Final answer:
The equation for the speed of the car on the top of the loop-the-loop is v = sqrt(2.5 * g * R), where g is the acceleration due to gravity and R is the radius of the loop.
Step-by-step explanation:
To find the speed of the car at the top of the loop-the-loop, we can use the concept of centripetal force. At the top of the loop, the gravitational force and the normal force (exerted by the seat on the passenger) provide the centripetal force. The formula for centripetal force is:
F = m * a
where F is the net force, m is the mass, and a is the centripetal acceleration. In this case, the net force is the sum of the gravitational force (m * g, where g is the acceleration due to gravity) and the normal force (1.5 * m * g).
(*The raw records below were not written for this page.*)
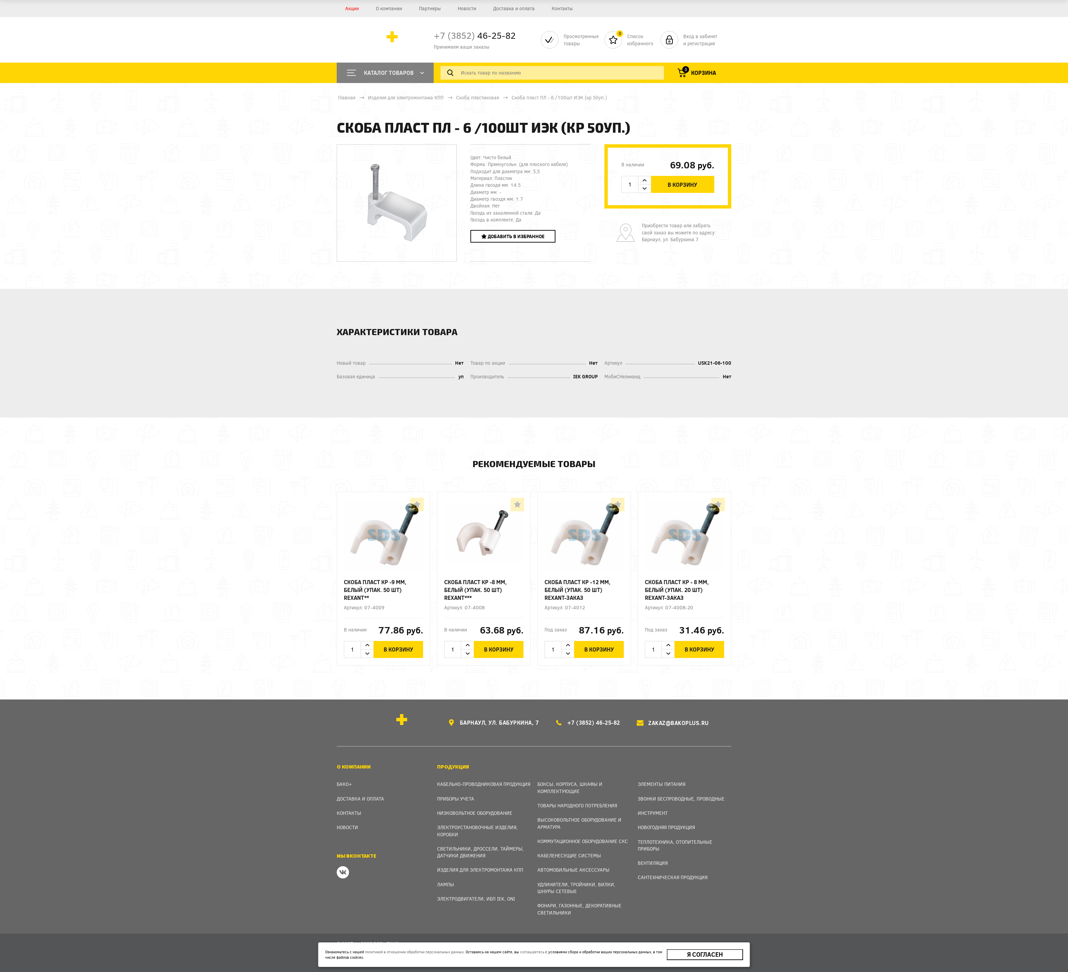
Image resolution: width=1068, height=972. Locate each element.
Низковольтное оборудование (474, 812)
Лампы (445, 883)
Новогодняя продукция (666, 826)
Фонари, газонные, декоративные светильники (579, 908)
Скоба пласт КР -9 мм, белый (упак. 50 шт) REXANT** (375, 589)
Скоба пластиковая (477, 97)
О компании (389, 8)
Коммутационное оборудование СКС (582, 840)
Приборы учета (455, 797)
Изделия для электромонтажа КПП (406, 97)
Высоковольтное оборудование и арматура (579, 822)
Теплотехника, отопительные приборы (675, 844)
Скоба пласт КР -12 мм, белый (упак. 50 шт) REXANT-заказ (578, 589)
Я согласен (705, 955)
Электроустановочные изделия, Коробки (477, 830)
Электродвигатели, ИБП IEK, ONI (476, 898)
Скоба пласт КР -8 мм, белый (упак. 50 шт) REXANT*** (475, 589)
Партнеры (430, 8)
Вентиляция (653, 862)
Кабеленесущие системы (569, 855)
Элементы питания (661, 783)
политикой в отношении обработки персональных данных (414, 951)
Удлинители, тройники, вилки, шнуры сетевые (576, 886)
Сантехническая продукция (672, 876)
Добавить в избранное (513, 236)
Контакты (562, 8)
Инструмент (653, 812)
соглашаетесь (532, 951)
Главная (346, 97)
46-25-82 (475, 35)
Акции (352, 8)
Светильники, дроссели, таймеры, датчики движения (480, 851)
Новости (467, 8)
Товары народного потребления (577, 805)
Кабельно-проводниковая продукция (483, 783)
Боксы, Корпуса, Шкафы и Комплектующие (569, 786)
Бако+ (344, 783)
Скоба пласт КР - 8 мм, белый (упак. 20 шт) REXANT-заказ (677, 589)
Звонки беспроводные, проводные (681, 797)
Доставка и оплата (514, 8)
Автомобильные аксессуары (573, 869)
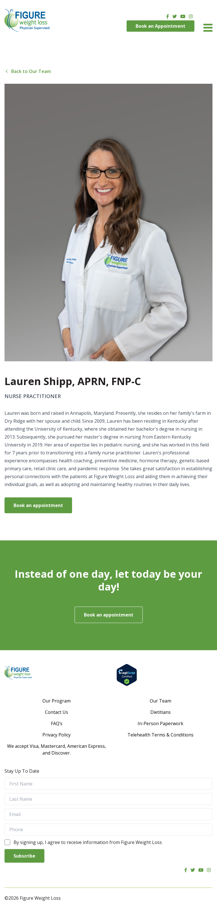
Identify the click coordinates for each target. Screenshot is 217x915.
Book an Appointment (160, 26)
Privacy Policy (56, 735)
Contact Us (56, 712)
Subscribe (24, 856)
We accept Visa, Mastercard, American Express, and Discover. (56, 749)
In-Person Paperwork (160, 723)
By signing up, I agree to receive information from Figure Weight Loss (88, 842)
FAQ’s (56, 723)
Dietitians (160, 712)
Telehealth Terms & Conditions (160, 735)
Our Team (160, 701)
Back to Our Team (28, 71)
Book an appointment (38, 505)
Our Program (56, 701)
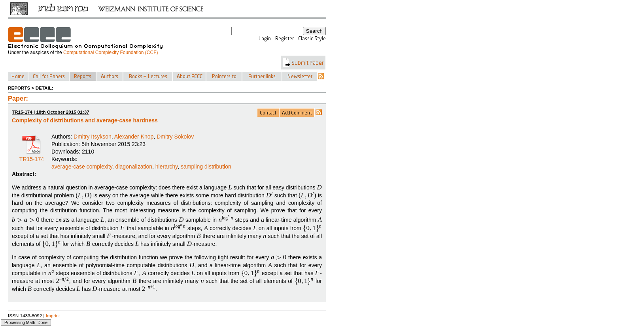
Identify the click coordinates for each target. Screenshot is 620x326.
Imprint (53, 315)
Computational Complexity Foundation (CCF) (110, 52)
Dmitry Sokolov (175, 136)
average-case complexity (81, 166)
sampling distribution (206, 166)
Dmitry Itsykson (93, 136)
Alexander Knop (134, 136)
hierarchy (166, 166)
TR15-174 (31, 156)
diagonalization (133, 166)
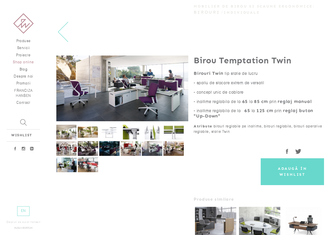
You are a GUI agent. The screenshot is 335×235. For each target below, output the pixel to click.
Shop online (23, 62)
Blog (24, 69)
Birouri (207, 12)
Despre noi (23, 76)
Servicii (23, 48)
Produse (23, 41)
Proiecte (23, 55)
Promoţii (23, 83)
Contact (23, 103)
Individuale (242, 12)
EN (23, 211)
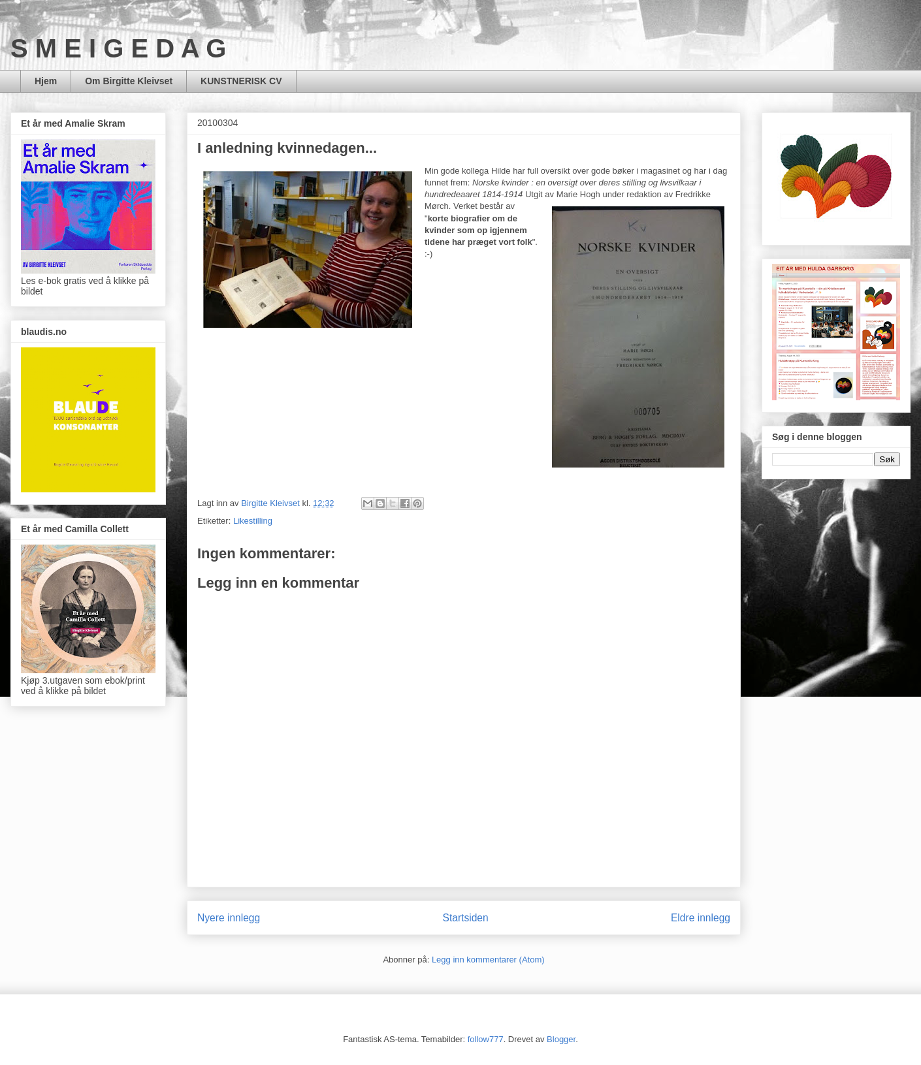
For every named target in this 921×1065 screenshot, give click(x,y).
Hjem (46, 81)
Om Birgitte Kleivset (128, 81)
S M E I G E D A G (118, 48)
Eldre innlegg (700, 917)
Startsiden (465, 917)
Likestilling (252, 521)
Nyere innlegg (228, 917)
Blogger (561, 1039)
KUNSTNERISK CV (241, 81)
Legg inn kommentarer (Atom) (488, 959)
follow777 (486, 1039)
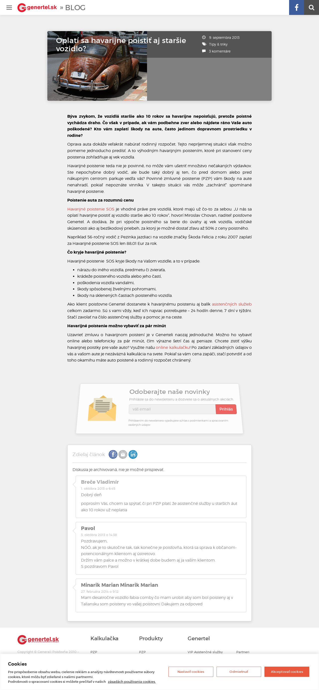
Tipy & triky (218, 44)
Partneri (242, 652)
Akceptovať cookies (287, 672)
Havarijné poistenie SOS (90, 209)
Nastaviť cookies (190, 672)
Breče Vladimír (100, 482)
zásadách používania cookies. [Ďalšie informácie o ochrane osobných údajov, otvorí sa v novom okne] (132, 682)
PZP (93, 652)
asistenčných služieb (232, 304)
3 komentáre (220, 51)
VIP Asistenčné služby (205, 652)
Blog (75, 7)
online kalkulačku (172, 347)
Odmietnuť (239, 672)
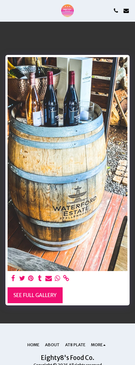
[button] (8, 10)
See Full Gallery (35, 295)
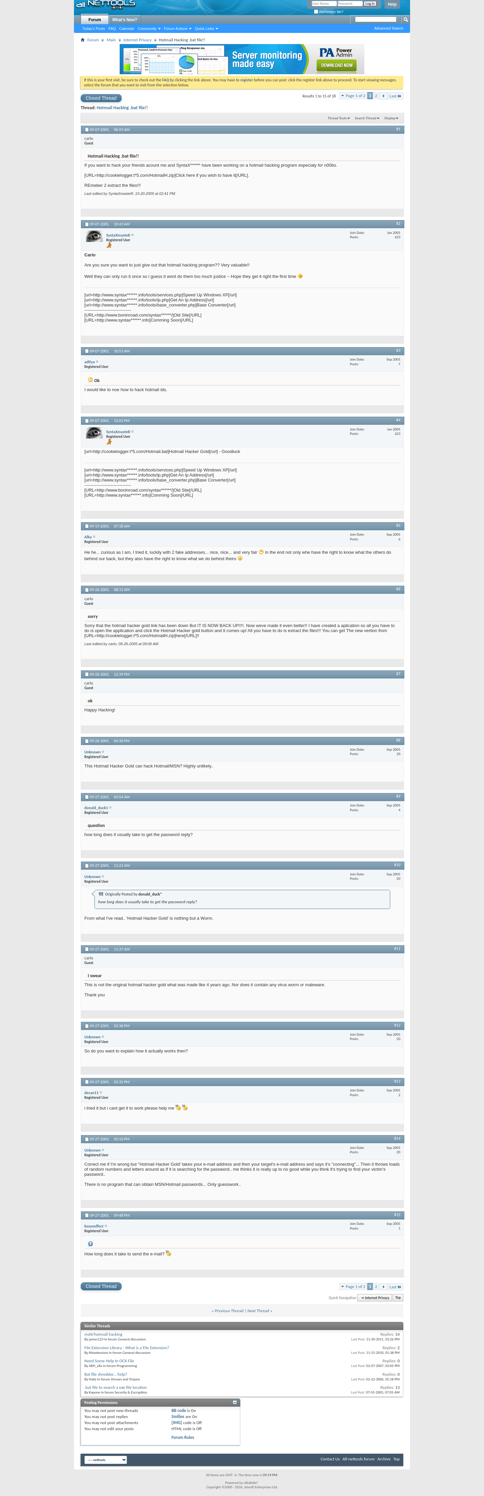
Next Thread (258, 1310)
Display (390, 118)
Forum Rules (182, 1437)
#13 (397, 1081)
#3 (398, 350)
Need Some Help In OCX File (109, 1360)
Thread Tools (337, 118)
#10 (397, 865)
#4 (398, 420)
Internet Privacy (138, 39)
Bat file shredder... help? (105, 1374)
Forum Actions (176, 29)
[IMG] (176, 1422)
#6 (398, 589)
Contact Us (330, 1458)
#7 (398, 673)
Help (392, 4)
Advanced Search (388, 28)
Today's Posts (93, 29)
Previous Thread (229, 1310)
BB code (178, 1410)
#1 (398, 129)
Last (396, 95)
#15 (397, 1214)
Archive (384, 1458)
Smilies (177, 1416)
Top (398, 1298)
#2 (398, 223)
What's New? (124, 19)
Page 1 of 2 (355, 95)
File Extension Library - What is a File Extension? (126, 1347)
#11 (397, 948)
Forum (94, 19)
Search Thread (365, 118)
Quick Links (204, 29)
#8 (398, 740)
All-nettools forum (358, 1458)
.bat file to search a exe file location (115, 1387)
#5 (398, 525)
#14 (397, 1138)
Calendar (126, 29)
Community (147, 29)
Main (111, 39)
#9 (398, 796)
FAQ (112, 29)
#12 (397, 1025)
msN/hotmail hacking (103, 1334)
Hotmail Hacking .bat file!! (122, 108)
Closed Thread (101, 98)
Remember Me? (328, 12)
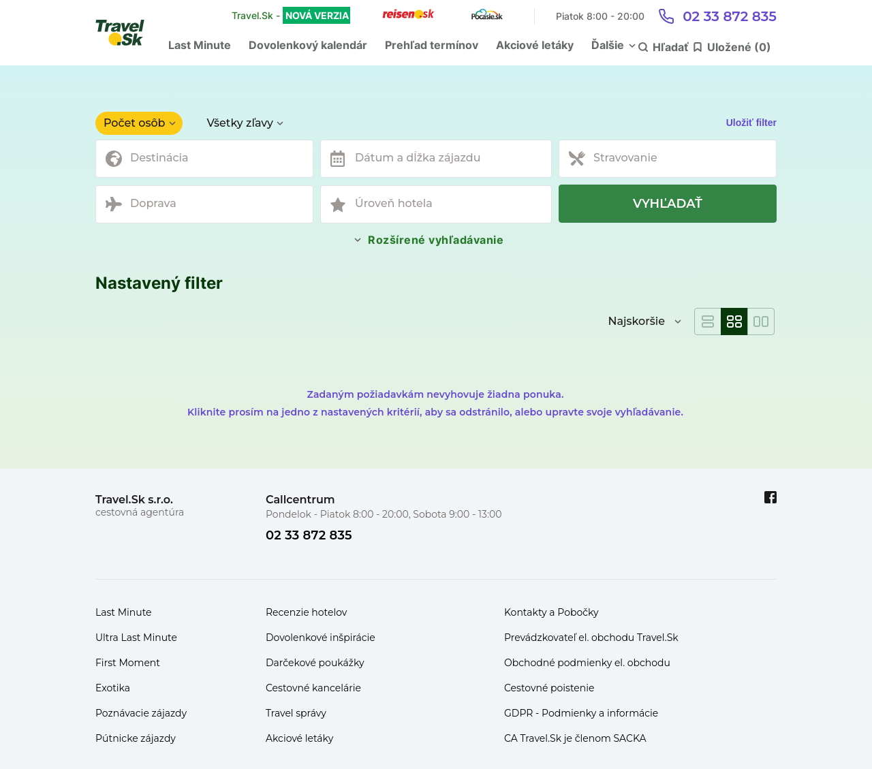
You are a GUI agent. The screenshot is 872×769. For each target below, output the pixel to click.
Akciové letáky (535, 45)
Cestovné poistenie (549, 688)
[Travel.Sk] (127, 32)
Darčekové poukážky (315, 663)
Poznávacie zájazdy (141, 713)
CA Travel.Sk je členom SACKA (575, 738)
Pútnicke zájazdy (135, 738)
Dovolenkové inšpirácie (320, 637)
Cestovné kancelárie (313, 688)
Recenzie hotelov (306, 612)
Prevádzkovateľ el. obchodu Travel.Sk (591, 637)
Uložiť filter (751, 122)
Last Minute (199, 45)
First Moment (127, 663)
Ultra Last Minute (136, 637)
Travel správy (296, 713)
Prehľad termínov (431, 45)
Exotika (112, 688)
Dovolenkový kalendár (308, 45)
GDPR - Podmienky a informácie (581, 713)
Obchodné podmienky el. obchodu (587, 663)
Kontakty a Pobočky (551, 612)
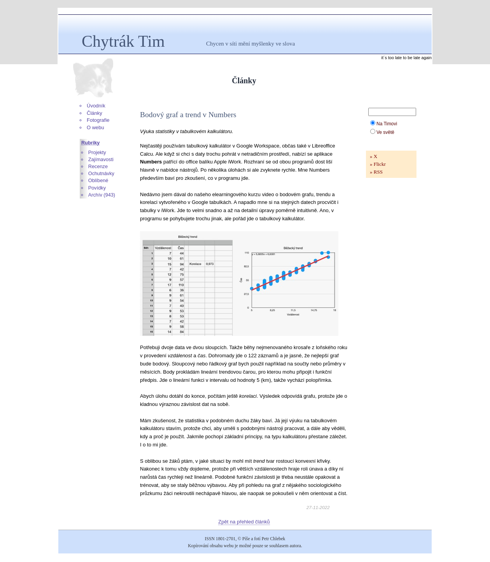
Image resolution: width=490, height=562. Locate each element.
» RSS (376, 172)
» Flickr (378, 164)
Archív (95, 195)
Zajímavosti (101, 159)
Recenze (98, 166)
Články (94, 113)
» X (373, 156)
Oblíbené (98, 180)
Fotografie (98, 120)
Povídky (97, 188)
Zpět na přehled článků (244, 522)
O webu (95, 127)
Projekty (97, 152)
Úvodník (96, 106)
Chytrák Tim (123, 41)
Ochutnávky (101, 173)
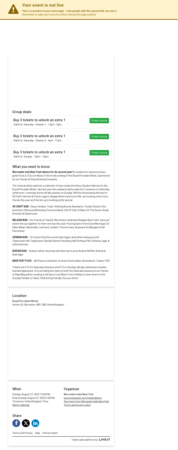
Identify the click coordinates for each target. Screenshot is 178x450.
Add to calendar (21, 405)
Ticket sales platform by (90, 439)
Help (37, 433)
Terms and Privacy (22, 433)
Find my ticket (50, 433)
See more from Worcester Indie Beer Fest (86, 401)
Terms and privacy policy (77, 405)
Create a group (99, 120)
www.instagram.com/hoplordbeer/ (83, 398)
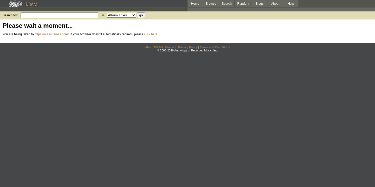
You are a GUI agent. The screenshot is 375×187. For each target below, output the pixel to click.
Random (243, 3)
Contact (170, 47)
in (103, 15)
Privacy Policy (188, 47)
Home (195, 3)
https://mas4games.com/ (52, 34)
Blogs (260, 3)
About (275, 3)
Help (291, 3)
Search (227, 3)
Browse (211, 3)
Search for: (10, 15)
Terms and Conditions (215, 47)
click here (150, 34)
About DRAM (154, 47)
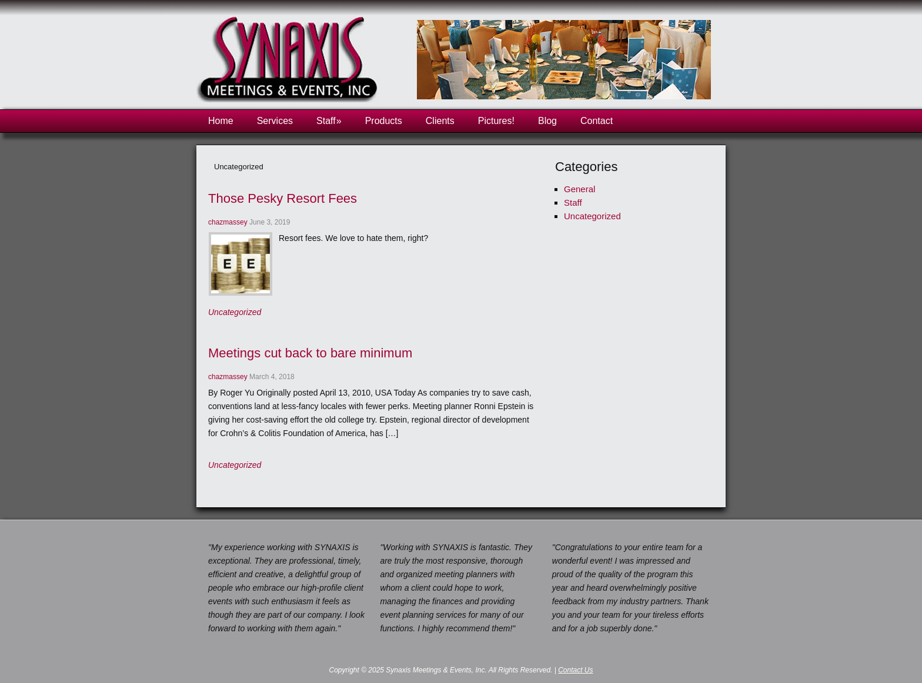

Equating the net force to the centripetal force (m * a), we can solve for the acceleration:
m * a = m * g + 1.5 * m * g
Simplifying the equation, we have:
a = 2.5 * g
Since the centripetal acceleration is equal to the acceleration due to gravity at the top of the loop, we can use the formula for centripetal acceleration to find the speed:
a = v^2 / R
where v is the speed and R is the radius of the loop. Substituting the value of centripetal acceleration, we get:
2.5 * g = v^2 / R
Solving for v, we find:
v = sqrt(2.5 * g * R)
Therefore, the equation for the speed of the car on the top of the loop is v = sqrt(2.5 * g * R), where g is the acceleration due to gravity and R is the radius of the loop.